▸ WORKING DATA

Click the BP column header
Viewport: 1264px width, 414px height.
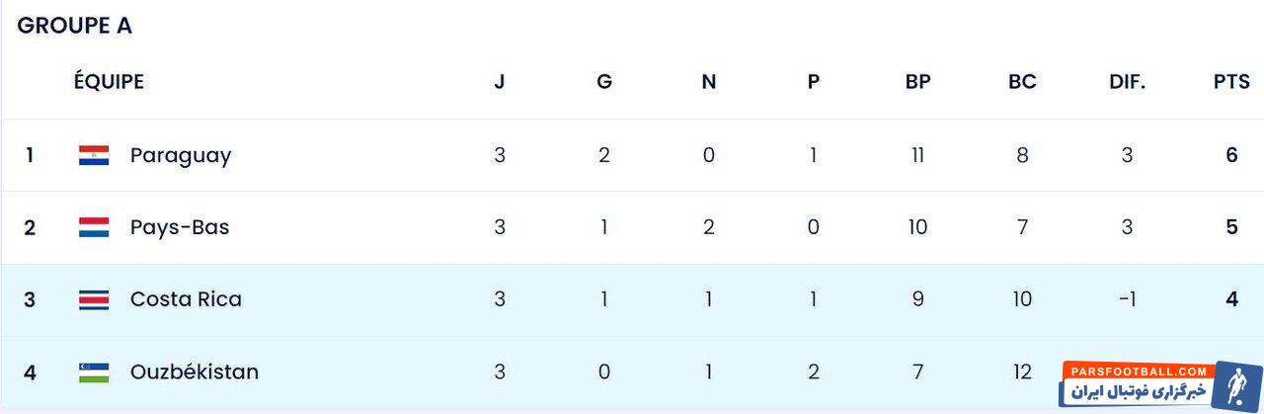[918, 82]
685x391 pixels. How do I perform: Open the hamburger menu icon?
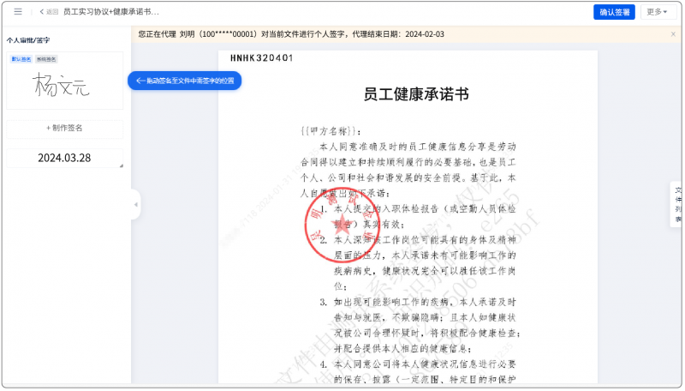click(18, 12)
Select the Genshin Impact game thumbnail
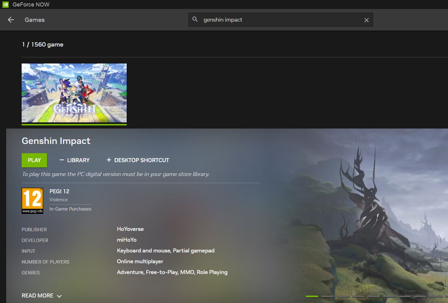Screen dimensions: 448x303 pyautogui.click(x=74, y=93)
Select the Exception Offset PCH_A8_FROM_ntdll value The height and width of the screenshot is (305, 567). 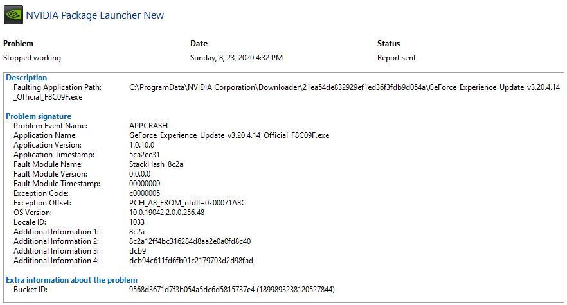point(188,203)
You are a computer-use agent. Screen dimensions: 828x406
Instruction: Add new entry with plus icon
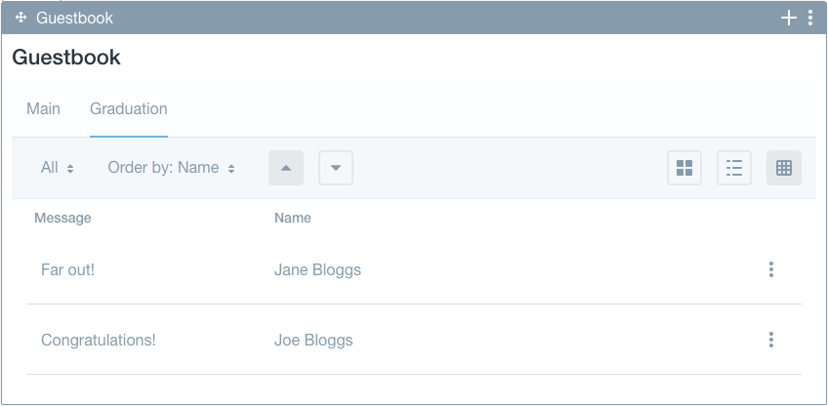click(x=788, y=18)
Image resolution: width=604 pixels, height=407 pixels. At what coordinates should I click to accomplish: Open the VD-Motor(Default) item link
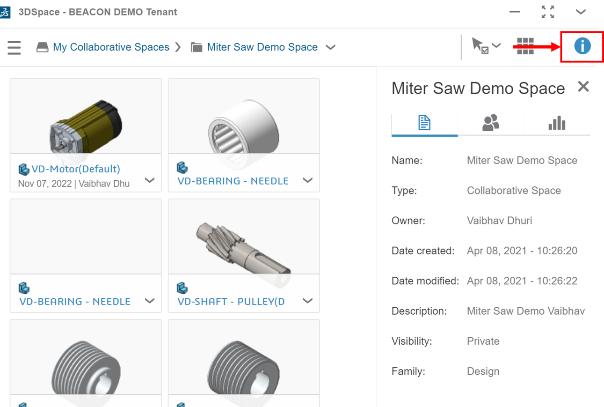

▸ ASSIGNMENT
Please retype only the lines from the line that holds "You are a computer-use" through the end of the records, exactly as they stand, and drop every picture.

▸ EXERCISE RESPONSE
You are a computer-use agent. Screen dimensions: 828x406
Instruction: Add new entry with plus icon
click(x=788, y=18)
Image resolution: width=604 pixels, height=407 pixels. At what coordinates should I click to accomplish: Open the VD-Motor(Default) item link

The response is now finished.